Solution rich I am not. As a developer that prefers food to not food, it is hard to neglect the stability that larger full time contracts can offer — you could call it tenure — when compared to what smaller, more innovative approaches could do. I’ve built the odd WordPress plugin in the hope of making a few tasks easier for people, but in the same way you can question the pedagogic approach of the MOOC, my software development has become effectively a “mud sticks” approach. The closer I move to “an academic”, the more I must choose either to customise a generic solution, or to make a tailored specific one. Generic is the better option, but inevitably compromises individual pedagogic approaches. No developer wants to limit someone, but a million individual approaches is going to be nigh on unsupportable long term — especially if effectively done for free.
We talk of educational technology, but does education own the technology? Like Google Reader, are we squatters, tenants, or tourists abusing other technology for our own aims, like birds nesting on telegraph poles? The narrowness of educational technology (effectively the LMS, plus a little) leaves the pedagogy implemented through truncated, emancipated and ripe for replacement with a super-scaled MOOC. If the individuality can be squeezed out of a teacher’s pedagogy by forcing round-hole ideas into square-peg systems then what difference between the MOOC and the LMS, other than scale? If you’re willing to hold the revolver, then you must be willing to hold the machine gun.
Think of software development viewed through the lens of pedagogy. The millions of the MOOC are ideal — scale and simplicity. Larger classrooms still have the oh-so-wonderful scale, but also a greater sense of community — perhaps to provide training and support to each other. Seminars, and then perhaps individual tuition become problematic — again — to our lovely scale. The smaller the user base (and sadness at the term user), the greater the role of the developer as community leader. But ideally, we would return to either the paired teacher-developer team, working closely to produce a customised, tailored experience for a cohort, slowly refined over time (the antithesis of the MOOC); or the teacher-developer, lovingly crafting solutions like an old tradesperson slowly coaching his apprentices towards their own masterpieces.However, perhaps the answer, or a tantalising vision of the answer lies in the seminar. As we’ve seen the teacher-student role being blurred and challenged, is there also a chance to blur the teacher-developer / developer-teacher roles? How could this be facilitated? Could this journal’s title — keyword hybrid — perhaps suggest a pair system where developer and teacher could tie to each other?
These small battles and micro-questions ignore perhaps the educational elephant in the room?

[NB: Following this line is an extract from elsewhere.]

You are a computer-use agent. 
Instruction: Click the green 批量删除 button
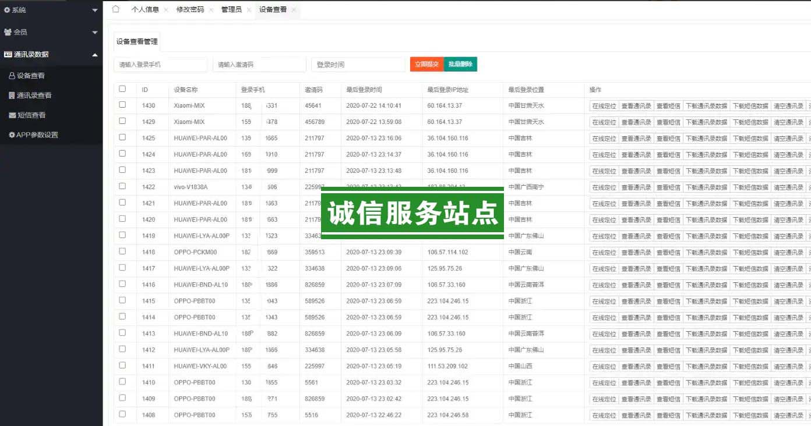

Or are they vital? When was the last time someone asked you to help develop a teaching tool? When was the last time you developed a novo a new teaching tool? Have you ever specified a dream tool? Pull your head out of these blue skies and clouds — you have a right to the tools you need to do your job.

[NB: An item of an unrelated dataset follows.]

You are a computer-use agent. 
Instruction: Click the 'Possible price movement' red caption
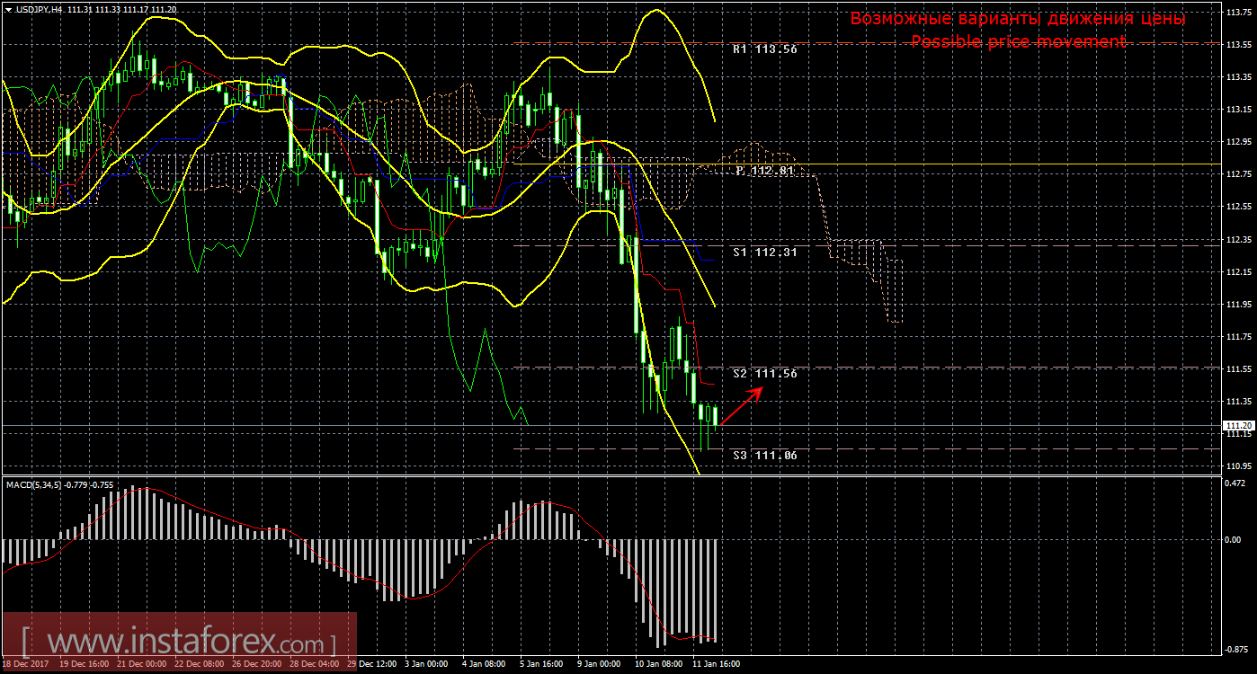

So we can stay with the status quo, and wait for the next Maxim (as invention) or maxim (as truth), or risk the hybrid (sometimes you get grapefruits, sometimes you get killer bees) — but beware, the e-learning software side of the splice is often compromised before it can start.
As a developer I apologise, for I am complicit; but to do nothing is to let us others have dominion over your pedagogy.
In the time it took you to read this article:
7 died or were wounded at the Somme. Of 2,575,000 who fought, this was 40%.
7 enrolled in a MOOC, and of those 0 will complete their course. This is 5%.